## TASK DETAILS
Report each line of the records below that holds the word "Business".

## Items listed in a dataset

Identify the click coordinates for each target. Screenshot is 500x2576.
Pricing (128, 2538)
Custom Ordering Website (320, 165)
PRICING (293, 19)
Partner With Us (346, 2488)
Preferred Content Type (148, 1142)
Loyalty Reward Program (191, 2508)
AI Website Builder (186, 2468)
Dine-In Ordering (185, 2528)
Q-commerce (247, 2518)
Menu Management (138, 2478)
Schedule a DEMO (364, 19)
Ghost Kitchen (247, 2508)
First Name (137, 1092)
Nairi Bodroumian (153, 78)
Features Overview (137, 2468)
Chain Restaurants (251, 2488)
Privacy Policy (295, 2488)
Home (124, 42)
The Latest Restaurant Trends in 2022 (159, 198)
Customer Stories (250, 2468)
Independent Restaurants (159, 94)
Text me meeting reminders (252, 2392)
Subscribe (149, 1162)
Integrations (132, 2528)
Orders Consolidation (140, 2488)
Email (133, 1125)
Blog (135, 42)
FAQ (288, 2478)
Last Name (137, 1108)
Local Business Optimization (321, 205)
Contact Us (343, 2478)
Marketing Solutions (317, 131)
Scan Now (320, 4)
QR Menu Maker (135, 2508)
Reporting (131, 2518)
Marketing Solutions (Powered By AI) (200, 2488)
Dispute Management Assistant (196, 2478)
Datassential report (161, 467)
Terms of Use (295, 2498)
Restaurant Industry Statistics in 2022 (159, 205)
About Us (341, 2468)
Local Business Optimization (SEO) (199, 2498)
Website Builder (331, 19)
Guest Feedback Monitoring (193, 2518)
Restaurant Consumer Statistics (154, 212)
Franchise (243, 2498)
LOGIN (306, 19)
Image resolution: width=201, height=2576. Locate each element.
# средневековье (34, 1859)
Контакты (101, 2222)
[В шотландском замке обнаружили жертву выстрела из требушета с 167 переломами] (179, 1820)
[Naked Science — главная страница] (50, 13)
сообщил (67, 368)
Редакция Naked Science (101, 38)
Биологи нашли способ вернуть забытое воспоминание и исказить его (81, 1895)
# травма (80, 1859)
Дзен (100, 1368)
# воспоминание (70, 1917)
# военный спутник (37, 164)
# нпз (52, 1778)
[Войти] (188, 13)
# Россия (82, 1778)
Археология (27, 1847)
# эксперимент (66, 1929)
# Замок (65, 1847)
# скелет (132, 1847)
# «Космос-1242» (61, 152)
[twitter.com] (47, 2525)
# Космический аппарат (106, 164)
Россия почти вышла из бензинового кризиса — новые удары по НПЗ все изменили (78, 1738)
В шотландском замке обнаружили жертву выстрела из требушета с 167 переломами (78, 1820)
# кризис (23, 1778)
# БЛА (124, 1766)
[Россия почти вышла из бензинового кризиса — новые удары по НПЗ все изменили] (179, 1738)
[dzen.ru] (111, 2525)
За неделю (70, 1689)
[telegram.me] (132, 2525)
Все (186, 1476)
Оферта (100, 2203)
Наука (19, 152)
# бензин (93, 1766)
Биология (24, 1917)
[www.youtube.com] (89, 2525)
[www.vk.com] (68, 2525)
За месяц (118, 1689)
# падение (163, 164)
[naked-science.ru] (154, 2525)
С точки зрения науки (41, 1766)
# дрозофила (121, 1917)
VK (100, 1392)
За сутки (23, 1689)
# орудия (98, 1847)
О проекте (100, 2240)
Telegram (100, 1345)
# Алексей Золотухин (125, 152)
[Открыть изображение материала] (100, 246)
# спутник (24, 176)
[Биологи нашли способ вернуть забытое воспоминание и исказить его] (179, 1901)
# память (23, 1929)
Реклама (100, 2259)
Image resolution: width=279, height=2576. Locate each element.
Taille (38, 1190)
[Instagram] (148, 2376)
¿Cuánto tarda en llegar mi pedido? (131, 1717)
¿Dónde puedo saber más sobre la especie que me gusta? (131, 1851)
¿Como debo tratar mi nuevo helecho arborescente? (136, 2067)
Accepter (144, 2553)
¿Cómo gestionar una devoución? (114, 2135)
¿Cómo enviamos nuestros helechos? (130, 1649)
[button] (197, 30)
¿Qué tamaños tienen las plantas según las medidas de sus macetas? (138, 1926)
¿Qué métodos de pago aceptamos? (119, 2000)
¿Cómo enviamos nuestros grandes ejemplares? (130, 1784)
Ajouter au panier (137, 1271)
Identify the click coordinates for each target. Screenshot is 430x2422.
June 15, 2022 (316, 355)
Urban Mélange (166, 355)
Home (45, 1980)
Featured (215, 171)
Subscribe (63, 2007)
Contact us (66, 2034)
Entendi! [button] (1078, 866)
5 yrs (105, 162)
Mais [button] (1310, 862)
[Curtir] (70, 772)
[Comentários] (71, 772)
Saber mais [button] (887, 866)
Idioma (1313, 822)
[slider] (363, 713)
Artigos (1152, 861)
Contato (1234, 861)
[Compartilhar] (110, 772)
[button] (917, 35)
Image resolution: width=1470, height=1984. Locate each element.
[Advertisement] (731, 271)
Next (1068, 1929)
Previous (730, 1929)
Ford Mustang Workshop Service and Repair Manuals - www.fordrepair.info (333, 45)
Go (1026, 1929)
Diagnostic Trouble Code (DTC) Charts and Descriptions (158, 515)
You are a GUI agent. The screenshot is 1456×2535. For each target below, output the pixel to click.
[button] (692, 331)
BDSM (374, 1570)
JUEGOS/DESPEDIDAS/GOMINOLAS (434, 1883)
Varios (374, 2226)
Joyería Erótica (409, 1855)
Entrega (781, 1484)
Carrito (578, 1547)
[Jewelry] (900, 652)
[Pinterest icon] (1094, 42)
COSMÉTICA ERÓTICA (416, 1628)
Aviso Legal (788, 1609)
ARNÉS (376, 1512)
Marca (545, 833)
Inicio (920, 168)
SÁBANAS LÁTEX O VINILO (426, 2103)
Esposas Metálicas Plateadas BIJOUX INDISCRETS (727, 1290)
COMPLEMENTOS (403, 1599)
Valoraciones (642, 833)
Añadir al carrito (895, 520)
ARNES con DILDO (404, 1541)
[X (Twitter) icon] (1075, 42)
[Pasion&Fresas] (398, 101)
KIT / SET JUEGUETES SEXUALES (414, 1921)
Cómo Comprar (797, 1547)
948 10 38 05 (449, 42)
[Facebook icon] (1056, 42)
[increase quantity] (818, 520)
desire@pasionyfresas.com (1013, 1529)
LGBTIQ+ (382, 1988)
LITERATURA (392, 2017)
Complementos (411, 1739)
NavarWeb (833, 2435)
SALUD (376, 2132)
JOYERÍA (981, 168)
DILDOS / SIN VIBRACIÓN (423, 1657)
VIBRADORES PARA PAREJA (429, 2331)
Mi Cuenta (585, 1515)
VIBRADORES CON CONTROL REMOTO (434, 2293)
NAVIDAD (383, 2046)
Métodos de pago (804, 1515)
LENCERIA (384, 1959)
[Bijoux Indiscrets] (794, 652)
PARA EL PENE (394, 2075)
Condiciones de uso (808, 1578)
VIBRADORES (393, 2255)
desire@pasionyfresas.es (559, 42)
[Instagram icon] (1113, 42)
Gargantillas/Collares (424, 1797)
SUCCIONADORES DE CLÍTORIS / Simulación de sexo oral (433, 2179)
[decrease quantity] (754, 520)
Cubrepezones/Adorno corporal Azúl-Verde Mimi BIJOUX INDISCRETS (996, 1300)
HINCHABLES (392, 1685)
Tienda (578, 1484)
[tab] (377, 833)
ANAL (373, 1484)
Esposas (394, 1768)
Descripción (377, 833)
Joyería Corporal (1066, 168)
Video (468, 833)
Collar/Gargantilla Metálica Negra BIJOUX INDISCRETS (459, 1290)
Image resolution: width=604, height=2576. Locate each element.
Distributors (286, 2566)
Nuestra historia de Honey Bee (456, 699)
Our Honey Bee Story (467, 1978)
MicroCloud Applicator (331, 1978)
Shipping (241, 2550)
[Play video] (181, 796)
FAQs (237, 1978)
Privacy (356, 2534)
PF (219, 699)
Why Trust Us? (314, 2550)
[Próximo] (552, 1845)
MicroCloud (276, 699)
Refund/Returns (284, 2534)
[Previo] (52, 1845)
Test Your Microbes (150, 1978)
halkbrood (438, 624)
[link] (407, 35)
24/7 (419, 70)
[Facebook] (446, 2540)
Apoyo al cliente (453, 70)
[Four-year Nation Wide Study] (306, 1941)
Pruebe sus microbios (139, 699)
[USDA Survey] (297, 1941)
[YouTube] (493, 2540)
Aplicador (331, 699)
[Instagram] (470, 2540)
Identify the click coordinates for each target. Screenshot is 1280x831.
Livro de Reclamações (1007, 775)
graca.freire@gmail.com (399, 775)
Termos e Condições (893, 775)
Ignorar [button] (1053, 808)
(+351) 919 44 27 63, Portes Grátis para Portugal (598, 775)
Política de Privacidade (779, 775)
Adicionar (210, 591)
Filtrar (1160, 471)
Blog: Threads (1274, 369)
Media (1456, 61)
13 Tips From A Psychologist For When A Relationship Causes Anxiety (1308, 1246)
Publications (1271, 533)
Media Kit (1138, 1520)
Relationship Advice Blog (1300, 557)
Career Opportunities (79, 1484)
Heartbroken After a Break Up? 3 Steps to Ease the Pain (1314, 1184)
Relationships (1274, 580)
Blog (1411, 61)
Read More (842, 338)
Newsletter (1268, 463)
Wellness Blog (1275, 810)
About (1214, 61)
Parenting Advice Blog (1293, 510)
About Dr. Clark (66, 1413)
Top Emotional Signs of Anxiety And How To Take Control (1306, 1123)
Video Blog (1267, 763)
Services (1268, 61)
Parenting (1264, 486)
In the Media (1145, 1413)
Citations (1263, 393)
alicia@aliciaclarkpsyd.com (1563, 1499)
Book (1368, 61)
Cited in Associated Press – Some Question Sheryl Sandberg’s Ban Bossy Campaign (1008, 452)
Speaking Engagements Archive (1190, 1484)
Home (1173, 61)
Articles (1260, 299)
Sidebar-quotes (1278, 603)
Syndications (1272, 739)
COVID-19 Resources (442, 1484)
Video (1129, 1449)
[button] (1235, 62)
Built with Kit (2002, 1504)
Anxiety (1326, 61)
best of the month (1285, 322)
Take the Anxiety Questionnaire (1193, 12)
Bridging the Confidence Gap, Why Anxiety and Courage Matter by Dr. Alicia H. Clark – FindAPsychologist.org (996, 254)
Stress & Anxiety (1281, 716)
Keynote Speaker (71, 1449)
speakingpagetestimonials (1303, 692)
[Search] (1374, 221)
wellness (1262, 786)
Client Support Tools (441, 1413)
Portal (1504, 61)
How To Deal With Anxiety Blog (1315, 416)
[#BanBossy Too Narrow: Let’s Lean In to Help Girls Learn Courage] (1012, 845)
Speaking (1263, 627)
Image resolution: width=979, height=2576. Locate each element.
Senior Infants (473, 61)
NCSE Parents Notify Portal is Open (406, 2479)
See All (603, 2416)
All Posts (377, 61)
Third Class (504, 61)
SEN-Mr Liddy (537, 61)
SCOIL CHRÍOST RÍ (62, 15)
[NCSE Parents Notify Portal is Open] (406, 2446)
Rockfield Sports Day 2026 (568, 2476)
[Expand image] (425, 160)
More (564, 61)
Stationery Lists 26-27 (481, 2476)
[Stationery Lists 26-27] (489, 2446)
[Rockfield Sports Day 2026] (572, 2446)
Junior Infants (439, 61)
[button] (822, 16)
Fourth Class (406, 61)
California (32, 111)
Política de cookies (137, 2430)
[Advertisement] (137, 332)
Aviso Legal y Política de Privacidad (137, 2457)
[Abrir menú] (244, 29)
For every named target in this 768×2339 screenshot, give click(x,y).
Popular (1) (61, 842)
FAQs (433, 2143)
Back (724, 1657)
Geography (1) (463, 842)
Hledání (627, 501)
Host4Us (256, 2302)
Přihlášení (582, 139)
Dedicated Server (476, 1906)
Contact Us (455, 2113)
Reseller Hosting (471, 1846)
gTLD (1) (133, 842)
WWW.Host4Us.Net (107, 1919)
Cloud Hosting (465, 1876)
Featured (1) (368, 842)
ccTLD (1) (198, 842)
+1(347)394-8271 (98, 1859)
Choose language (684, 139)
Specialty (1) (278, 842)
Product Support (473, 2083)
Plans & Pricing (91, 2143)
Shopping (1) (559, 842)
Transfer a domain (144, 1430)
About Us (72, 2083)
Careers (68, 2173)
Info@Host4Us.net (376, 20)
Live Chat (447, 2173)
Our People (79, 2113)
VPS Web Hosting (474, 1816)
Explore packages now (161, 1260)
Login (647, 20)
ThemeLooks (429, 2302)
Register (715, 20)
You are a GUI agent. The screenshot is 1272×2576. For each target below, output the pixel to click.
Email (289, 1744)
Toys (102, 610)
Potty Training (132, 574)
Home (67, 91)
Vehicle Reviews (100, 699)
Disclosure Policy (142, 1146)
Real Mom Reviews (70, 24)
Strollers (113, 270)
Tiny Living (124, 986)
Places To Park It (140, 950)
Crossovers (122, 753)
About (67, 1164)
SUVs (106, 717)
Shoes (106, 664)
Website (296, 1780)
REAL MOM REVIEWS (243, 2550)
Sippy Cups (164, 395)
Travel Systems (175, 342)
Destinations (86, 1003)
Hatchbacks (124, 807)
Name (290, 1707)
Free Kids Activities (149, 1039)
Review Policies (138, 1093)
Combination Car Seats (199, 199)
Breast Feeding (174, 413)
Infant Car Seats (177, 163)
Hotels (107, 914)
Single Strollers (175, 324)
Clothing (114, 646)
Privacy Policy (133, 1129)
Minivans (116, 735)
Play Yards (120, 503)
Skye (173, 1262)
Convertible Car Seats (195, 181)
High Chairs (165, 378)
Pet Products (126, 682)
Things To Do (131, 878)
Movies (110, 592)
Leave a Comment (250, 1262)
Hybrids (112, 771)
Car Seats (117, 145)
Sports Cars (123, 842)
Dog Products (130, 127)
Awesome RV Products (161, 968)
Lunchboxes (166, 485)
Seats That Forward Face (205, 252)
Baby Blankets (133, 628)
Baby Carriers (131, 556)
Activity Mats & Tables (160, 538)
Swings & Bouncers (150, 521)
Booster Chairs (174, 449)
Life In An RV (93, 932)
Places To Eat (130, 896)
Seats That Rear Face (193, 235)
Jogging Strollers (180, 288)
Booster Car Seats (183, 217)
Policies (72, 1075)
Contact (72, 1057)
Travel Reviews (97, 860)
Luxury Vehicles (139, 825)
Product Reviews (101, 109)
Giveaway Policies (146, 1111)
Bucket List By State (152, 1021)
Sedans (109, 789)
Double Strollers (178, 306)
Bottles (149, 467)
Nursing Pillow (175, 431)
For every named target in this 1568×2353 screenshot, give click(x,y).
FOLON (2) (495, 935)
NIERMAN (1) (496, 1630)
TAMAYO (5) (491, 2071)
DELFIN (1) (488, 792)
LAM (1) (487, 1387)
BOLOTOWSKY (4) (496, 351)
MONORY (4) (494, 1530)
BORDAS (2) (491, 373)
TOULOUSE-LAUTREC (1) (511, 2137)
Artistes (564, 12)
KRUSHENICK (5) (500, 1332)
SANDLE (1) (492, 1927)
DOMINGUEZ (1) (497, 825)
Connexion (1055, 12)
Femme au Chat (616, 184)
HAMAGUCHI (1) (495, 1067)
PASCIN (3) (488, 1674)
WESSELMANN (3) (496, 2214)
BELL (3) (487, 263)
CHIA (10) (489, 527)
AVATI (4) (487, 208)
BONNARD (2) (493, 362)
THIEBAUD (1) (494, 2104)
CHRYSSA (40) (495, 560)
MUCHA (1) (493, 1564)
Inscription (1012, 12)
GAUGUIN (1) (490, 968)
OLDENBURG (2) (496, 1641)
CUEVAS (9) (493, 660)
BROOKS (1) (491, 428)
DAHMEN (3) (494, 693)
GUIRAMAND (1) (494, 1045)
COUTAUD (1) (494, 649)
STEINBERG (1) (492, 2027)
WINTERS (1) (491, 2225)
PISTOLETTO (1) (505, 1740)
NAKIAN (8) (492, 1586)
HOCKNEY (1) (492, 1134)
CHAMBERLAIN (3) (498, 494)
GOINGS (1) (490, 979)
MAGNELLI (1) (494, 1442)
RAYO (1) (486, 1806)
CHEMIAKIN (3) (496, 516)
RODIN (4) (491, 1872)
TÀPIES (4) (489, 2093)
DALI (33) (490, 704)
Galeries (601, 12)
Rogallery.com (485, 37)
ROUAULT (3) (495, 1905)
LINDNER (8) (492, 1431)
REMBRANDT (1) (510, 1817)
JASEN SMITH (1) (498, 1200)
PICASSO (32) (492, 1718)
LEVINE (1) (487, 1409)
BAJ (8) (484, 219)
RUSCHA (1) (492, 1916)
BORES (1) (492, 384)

## SOLUTION FOR THIS PROBLEM
Local Business Optimization (321, 205)
Local Business Optimization (SEO) (199, 2498)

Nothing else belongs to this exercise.